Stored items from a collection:
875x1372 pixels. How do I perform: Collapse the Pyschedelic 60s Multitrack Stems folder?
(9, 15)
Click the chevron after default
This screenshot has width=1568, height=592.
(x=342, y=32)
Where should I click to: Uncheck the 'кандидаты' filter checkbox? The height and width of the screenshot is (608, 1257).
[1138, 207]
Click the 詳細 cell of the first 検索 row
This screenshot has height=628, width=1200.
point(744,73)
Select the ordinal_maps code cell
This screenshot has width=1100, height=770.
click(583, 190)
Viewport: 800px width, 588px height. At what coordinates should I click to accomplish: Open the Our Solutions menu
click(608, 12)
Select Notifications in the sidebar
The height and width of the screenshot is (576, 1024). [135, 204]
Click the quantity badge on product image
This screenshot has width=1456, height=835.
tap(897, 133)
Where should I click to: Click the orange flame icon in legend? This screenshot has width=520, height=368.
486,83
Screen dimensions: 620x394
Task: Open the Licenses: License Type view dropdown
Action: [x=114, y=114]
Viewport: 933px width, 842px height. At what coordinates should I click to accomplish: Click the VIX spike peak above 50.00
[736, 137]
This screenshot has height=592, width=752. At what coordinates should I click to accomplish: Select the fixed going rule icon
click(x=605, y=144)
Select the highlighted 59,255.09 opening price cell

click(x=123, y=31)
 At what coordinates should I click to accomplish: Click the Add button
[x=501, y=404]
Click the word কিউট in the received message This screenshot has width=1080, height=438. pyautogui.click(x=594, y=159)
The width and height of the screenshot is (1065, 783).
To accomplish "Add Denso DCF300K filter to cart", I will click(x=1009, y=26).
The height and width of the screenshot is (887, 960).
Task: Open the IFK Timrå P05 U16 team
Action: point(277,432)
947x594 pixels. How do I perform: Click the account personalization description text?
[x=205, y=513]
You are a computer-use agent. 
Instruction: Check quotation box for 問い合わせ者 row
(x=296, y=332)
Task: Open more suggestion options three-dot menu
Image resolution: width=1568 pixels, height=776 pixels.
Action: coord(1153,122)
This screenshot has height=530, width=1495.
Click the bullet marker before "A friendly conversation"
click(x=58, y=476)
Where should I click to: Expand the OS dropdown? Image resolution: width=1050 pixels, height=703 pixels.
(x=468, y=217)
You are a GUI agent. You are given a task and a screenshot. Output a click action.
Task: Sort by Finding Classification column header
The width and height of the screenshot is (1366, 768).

:: TASK OBJECTIVE ::
Report back each line of the entries that holds the string "agent".

:: WRITTEN REPLY ::
You are a computer-use agent. 
You are a GUI agent. You are given a task and a screenshot. Output a click action.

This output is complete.